Goal: Update the rows from the very first one through the line containing "filters is located at coordinates (544, 763).", swapping "particular" for "specific" and changing nothing else.

The records:
[Start]

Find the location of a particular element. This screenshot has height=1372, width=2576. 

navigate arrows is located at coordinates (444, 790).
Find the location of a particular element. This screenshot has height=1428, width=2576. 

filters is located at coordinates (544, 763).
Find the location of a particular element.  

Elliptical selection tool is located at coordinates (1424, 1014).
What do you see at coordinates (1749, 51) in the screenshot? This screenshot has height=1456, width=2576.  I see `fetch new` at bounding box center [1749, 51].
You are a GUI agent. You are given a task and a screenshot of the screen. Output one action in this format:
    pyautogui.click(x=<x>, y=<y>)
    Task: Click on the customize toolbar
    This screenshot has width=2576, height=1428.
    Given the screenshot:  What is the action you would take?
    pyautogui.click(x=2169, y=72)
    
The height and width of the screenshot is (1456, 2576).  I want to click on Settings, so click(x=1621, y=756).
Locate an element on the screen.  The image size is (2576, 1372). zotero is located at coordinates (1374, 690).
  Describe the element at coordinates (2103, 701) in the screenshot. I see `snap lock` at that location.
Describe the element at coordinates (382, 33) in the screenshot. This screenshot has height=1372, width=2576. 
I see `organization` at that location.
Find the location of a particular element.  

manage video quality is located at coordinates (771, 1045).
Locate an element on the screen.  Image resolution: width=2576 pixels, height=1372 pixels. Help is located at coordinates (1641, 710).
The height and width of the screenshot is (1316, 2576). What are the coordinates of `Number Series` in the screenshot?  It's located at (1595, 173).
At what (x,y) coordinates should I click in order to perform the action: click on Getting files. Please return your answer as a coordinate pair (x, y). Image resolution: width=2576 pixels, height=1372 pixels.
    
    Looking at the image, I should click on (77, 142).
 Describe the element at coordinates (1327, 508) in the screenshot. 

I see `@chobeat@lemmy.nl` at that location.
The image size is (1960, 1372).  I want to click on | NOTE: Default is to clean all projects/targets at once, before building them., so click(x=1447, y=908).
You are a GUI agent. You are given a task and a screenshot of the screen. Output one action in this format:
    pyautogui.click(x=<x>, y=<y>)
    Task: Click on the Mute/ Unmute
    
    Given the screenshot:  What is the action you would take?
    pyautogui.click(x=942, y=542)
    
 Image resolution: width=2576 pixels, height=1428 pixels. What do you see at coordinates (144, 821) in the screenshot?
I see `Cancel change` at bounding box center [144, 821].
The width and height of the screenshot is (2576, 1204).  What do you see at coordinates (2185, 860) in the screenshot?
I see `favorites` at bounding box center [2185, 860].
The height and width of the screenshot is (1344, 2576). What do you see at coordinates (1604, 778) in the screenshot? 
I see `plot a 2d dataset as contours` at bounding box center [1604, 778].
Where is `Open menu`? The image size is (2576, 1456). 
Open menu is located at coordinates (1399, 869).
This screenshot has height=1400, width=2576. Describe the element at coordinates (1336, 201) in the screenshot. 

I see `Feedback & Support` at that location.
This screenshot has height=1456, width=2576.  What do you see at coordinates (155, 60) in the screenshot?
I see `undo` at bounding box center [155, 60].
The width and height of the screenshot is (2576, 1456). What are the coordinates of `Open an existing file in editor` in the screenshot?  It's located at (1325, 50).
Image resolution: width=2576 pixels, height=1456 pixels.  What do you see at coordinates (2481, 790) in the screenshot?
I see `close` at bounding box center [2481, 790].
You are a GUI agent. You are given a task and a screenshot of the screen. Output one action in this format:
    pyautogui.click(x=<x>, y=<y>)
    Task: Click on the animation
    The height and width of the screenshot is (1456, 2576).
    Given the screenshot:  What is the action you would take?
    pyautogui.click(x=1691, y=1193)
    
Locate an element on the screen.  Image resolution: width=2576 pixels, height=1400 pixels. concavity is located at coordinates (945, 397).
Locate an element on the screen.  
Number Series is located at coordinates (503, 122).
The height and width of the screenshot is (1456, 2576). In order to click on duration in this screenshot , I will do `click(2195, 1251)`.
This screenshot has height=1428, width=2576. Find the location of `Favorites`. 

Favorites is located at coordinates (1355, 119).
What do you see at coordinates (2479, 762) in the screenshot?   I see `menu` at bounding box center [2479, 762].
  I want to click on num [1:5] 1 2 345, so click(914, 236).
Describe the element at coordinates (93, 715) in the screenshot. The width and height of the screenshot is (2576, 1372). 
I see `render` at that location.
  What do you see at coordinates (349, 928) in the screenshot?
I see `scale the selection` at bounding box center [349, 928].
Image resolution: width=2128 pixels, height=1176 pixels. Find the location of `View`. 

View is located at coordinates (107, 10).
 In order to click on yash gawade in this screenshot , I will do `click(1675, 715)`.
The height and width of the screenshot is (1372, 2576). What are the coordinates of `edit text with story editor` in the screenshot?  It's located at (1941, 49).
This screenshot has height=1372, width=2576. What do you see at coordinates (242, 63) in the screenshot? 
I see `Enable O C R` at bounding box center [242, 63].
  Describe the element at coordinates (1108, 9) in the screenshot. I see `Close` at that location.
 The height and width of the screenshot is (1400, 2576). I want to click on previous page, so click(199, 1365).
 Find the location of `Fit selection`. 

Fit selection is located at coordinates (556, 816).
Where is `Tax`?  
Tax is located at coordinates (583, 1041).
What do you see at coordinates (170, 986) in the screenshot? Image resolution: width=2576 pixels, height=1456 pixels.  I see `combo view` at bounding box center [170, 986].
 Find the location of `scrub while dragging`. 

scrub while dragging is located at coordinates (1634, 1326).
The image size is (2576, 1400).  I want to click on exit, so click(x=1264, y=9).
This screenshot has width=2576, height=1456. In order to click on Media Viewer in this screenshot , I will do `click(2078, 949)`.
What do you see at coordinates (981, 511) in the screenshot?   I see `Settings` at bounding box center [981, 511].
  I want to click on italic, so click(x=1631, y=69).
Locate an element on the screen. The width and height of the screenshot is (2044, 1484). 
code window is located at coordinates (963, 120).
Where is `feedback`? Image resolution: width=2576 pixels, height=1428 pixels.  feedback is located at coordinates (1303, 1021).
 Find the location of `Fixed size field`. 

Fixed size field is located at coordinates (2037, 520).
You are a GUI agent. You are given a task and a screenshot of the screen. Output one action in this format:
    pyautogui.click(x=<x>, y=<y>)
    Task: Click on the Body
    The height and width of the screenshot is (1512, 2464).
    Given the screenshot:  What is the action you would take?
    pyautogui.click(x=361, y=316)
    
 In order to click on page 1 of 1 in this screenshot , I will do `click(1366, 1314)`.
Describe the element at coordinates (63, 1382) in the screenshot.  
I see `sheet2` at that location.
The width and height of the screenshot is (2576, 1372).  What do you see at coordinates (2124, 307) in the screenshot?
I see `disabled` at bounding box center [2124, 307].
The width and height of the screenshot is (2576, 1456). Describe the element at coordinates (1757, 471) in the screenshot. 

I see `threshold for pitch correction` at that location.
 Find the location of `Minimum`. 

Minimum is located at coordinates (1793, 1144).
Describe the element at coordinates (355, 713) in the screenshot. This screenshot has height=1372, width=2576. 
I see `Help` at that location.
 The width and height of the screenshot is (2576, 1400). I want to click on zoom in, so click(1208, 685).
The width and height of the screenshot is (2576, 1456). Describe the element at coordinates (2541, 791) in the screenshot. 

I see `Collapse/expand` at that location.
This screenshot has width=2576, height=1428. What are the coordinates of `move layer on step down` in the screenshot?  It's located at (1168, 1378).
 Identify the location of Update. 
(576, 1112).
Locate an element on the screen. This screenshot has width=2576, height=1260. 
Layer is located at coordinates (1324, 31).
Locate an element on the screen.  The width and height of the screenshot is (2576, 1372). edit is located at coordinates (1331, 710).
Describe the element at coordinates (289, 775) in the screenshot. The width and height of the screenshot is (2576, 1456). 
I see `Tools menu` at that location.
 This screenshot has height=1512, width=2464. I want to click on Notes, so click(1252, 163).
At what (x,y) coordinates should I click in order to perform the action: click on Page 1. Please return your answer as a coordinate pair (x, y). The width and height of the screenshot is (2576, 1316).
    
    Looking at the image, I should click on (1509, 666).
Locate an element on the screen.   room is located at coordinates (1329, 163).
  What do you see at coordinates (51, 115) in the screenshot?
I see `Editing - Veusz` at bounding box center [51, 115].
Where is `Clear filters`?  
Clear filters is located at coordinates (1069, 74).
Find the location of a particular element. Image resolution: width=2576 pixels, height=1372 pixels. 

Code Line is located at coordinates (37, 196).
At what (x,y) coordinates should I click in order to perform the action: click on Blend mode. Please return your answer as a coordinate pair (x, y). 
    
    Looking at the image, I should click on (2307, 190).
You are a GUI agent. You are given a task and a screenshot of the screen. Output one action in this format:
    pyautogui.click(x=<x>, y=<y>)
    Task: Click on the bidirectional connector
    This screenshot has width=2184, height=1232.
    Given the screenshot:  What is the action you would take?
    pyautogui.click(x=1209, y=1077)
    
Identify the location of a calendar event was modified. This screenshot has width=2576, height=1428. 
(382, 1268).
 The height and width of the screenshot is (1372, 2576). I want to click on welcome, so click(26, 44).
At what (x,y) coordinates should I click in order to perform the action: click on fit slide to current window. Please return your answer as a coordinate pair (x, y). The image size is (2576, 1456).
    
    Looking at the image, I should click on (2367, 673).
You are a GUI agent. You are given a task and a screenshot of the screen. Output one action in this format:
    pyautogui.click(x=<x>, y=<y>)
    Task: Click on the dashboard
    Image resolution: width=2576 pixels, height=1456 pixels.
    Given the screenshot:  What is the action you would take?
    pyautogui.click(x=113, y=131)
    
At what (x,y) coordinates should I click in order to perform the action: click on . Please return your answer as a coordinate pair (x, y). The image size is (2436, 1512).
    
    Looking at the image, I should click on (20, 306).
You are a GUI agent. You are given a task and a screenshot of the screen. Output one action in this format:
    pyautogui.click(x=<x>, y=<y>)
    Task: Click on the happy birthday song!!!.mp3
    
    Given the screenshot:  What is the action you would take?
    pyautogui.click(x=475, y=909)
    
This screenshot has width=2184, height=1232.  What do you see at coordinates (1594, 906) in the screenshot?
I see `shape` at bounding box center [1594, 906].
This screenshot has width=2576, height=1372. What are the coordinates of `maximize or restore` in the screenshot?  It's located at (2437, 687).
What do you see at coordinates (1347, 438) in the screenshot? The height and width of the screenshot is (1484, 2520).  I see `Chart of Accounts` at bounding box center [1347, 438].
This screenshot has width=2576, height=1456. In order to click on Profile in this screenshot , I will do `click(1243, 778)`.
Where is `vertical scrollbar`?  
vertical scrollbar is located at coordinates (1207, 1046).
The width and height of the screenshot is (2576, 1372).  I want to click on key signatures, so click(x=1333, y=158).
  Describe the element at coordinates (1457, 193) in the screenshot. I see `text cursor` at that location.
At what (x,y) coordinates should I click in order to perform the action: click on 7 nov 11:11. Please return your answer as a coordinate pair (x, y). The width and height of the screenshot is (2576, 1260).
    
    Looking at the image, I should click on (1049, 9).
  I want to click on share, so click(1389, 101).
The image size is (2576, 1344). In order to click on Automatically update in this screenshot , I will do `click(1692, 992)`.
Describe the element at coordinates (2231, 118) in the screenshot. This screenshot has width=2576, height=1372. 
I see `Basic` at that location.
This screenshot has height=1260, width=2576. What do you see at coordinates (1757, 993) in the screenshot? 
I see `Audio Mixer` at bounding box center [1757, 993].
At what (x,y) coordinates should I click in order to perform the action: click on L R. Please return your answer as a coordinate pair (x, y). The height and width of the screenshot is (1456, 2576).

[End]

Exercise answer:
Find the location of a specific element. This screenshot has height=1372, width=2576. 

navigate arrows is located at coordinates (444, 790).
Find the location of a specific element. This screenshot has height=1428, width=2576. 

filters is located at coordinates (544, 763).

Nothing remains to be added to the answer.